-- Start of Page excerpt --
2020 Georgia Code
Title 14 - Corporations, Partnerships, and Associations
Chapter 2 - Business Corporations
Article 8 - Directors and Officers
Part 5 - Indemnification
§ 14-2-852. Mandatory Indemnification

Universal Citation: GA Code § 14-2-852 (2020)

A corporation shall indemnify a director who was wholly successful, on the merits or otherwise, in the defense of any proceeding to which he or she was a party because he or she was a director of the corporation against reasonable expenses incurred by the director in connection with the proceeding.

(Code 1981, §14-2-852, enacted by Ga. L. 1988, p. 1070, § 1; Ga. L. 1996, p. 1203, § 5.)

Law reviews.

- For review of 1996 corporation, partnership, and association legislation, see 13 Ga. St. U. L. Rev. 70.

COMMENT

Source: Model Act, § 8.52. This replaces provisions found in former § 14-2-156(c).

Section 14-2-851 determines whether indemnification may be made voluntarily by a corporation if it elects to do so. Section 14-2-852 determines whether a corporation must indemnify a director for his expenses; in other words, Section 14-2-852 creates a statutory right of indemnification in favor or the director who meets the requirements of that section.

Enforcement of this right by judicial proceeding is specifically contemplated by Section 14-2-854(1), which also gives the director a statutory right to recover expenses incurred by him in enforcing his statutory right to indemnification under Section 14-2-852.
-- End of Page excerpt --
-- Start of Data rows --
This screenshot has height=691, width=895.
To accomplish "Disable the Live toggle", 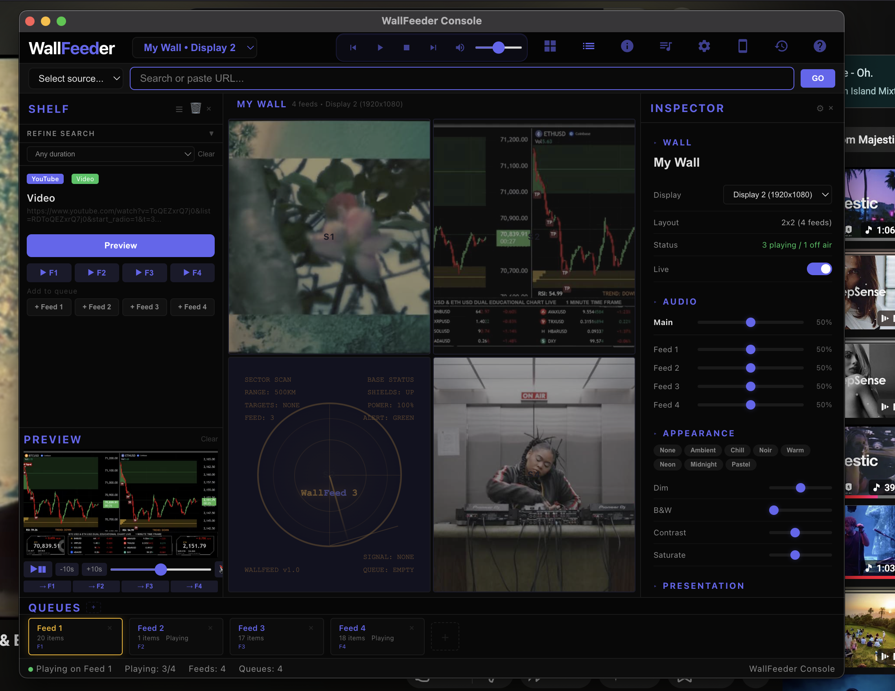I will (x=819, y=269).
-- End of Data rows --
-- Start of Data rows --
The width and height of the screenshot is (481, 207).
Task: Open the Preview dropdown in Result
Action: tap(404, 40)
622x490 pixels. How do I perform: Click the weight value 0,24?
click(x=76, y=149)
-- End of Data rows --
• Given instruction 1: In the Georgia mandatory indemnification statute, which Model Act section is given as the source?
• Given instruction 2: Reproduce the Georgia mandatory indemnification statute between "2020 Georgia Code" and "Law reviews.", inclusive.
• Given instruction 3: According to the comment in the Georgia mandatory indemnification statute, how does Section 14-2-852 differ from Section 14-2-851?

• Correct answer 1: Model Act, § 8.52.

• Correct answer 2:
2020 Georgia Code
Title 14 - Corporations, Partnerships, and Associations
Chapter 2 - Business Corporations
Article 8 - Directors and Officers
Part 5 - Indemnification
§ 14-2-852. Mandatory Indemnification

Universal Citation: GA Code § 14-2-852 (2020)

A corporation shall indemnify a director who was wholly successful, on the merits or otherwise, in the defense of any proceeding to which he or she was a party because he or she was a director of the corporation against reasonable expenses incurred by the director in connection with the proceeding.

(Code 1981, §14-2-852, enacted by Ga. L. 1988, p. 1070, § 1; Ga. L. 1996, p. 1203, § 5.)

Law reviews.

• Correct answer 3: Section 14-2-851 determines whether a corporation may indemnify voluntarily if it chooses to. Section 14-2-852 determines whether a corporation must indemnify a director for expenses, which creates a statutory right of indemnification for a director who meets that section's requirements.